Repentance is an ongoing process, by which we mean that, as Col. 2:6 says, “as you have therefore received Christ Jesus the Lord, so walk in Him.” Throughout our lives and walk with Christ, we are living by faith in Christ, a faith that cannot, by definition, be joined with being stiff-necked and in rebellion against the Lord. Where one exists, the other cannot exist.
Repentance is a gift; it is given from
God. “Him God has exalted to His right
hand to be Prince and Savior, to give repentance to Israel and
forgiveness of sins” (Ac. 5:31). “When
they heard these things they became silent; and they glorified God, saying, ‘Then
God has also granted to the Gentiles repentance to life’” (Ac.
11:18). “Correcting those who are in
opposition, if God perhaps will grant them repentance, so that they may
know the truth, and that they may come to their senses and escape the snare of
the devil, having been taken captive by him to do his will” (2 Tim.
2:25-26).
Repentance is a choice men make. “Truly, these
times of ignorance God overlooked, but now commands all men everywhere to repent”
------------------------------------------------------------
*Parts of the exercise*:
(a) Echo the section of the passage on repentance that opens with the words containing "Repentance is an" and closes with "other cannot exist.", character for character.
(b) Decide whether each statement agrees with the passage on repentance, answering yes or no and quoting the deciding words: (i) Repentance is described as a one-time event. (ii) Repentance is said to be given from God. (iii) Faith in Christ can exist alongside rebellion against the Lord.
(c) Pick up the passage on repentance from its last line and continue writing it.
The data that comes next is separate material, unrelated to the passage on repentance.
------------------------------------------------------------
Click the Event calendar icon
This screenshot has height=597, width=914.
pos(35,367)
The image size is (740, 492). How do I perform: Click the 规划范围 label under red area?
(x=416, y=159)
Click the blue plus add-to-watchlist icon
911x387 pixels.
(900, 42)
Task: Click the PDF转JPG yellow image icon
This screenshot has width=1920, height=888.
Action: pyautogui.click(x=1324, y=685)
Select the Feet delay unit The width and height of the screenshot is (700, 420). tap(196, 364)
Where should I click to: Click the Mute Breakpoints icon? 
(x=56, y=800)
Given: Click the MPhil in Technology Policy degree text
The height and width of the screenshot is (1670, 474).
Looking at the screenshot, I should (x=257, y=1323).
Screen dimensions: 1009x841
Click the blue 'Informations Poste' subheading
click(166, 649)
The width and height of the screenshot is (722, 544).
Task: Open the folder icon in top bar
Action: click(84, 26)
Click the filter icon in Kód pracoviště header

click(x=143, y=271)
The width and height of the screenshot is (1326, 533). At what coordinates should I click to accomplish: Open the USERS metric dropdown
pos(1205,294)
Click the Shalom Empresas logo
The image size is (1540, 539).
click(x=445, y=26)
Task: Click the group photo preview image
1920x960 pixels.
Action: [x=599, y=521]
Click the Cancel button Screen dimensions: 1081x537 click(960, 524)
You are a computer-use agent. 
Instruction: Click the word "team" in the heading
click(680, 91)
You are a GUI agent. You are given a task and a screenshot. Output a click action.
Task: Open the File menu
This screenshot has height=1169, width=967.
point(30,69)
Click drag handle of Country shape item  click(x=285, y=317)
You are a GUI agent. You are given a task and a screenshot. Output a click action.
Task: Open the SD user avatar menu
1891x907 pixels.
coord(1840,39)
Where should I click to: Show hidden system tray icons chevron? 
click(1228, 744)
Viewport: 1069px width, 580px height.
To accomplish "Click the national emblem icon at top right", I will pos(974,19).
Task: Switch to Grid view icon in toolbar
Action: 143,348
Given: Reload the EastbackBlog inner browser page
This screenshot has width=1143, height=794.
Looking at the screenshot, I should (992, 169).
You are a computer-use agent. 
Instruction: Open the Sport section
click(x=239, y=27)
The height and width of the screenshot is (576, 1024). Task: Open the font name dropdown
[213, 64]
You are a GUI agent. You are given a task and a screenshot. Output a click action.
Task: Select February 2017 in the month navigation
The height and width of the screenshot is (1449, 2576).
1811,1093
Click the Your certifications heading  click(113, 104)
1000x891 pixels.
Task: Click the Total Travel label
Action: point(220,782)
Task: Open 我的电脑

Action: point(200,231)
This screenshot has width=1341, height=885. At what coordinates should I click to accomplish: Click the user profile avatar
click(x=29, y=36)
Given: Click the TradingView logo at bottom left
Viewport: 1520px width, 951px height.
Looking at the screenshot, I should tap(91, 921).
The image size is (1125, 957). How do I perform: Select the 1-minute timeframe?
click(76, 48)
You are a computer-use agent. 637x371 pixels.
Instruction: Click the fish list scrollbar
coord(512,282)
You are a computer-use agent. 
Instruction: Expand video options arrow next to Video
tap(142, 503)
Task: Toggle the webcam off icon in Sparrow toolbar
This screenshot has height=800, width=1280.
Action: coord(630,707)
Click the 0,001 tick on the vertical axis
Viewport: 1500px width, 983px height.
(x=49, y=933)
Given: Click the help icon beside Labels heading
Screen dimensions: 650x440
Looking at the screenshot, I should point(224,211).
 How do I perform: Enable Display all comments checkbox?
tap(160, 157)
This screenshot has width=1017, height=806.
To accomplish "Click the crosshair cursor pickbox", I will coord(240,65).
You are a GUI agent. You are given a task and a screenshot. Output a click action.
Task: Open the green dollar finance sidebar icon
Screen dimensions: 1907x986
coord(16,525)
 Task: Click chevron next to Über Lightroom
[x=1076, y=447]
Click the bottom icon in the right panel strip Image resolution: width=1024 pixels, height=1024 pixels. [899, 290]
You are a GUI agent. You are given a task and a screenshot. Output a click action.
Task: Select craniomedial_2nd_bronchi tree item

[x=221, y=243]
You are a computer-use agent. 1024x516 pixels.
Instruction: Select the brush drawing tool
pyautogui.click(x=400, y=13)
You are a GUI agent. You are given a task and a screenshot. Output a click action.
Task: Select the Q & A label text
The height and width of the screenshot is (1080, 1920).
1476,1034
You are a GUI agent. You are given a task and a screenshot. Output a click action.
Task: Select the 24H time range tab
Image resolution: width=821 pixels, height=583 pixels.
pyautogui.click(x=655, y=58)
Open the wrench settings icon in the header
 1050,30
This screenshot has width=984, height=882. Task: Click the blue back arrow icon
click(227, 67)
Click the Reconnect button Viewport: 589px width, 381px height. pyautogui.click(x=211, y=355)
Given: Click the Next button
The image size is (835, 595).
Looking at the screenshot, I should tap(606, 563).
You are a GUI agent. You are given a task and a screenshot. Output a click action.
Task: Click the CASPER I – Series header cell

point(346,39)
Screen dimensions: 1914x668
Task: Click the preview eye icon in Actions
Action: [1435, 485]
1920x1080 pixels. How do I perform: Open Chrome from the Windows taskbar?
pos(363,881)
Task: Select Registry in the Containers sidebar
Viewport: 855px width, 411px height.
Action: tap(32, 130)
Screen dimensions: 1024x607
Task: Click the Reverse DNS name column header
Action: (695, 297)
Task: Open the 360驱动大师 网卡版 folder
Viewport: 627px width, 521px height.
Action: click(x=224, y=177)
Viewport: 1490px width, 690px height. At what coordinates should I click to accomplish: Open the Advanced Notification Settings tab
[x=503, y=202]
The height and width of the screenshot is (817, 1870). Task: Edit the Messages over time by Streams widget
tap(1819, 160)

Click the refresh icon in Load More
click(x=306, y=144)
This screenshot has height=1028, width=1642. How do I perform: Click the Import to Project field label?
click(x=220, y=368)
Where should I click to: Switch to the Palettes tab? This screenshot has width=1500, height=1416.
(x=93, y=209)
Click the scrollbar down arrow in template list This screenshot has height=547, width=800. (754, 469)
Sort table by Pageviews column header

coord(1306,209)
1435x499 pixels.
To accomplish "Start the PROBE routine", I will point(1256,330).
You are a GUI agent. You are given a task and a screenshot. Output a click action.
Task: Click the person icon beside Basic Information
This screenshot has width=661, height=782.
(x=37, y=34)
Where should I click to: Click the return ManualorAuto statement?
------------------------------------------------------------
*Results for each task*:
(a)
Repentance is an ongoing process, by which we mean that, as Col. 2:6 says, “as you have therefore received Christ Jesus the Lord, so walk in Him.” Throughout our lives and walk with Christ, we are living by faith in Christ, a faith that cannot, by definition, be joined with being stiff-necked and in rebellion against the Lord. Where one exists, the other cannot exist.

(b)
(i) No: "Repentance is an ongoing process"
(ii) Yes: "Repentance is a gift; it is given from God."
(iii) No: "a faith that cannot, by definition, be joined with being stiff-necked and in rebellion against the Lord"

(c)
(Ac. 17:30). The Lord is “not willing
that any should perish but that all should come to repentance” (2 Pt.
3:9). “The goodness of God leads you to
repentance” (Rom. 2:4b). Jesus said, “I
tell you, no; but unless you repent you will all likewise perish” (Lk. 13:3,5).
Paul joined “faith” and “repentance” in Acts
20:21: “testifying to Jews, and also to Greeks, repentance toward God and faith
toward our Lord Jesus Christ.” In
Hebrews 6:1 the writer does the same, speaking of “repentance from dead works
and of faith toward God.” What are these
“dead works” he speaks of? The term is
again used in Heb. 9:13-14. The context
of Hebrews concerns the sin of going back to the temple worship, a worship that
no longer has meaning or substance in light of Christ’s once-for-all
sacrifice.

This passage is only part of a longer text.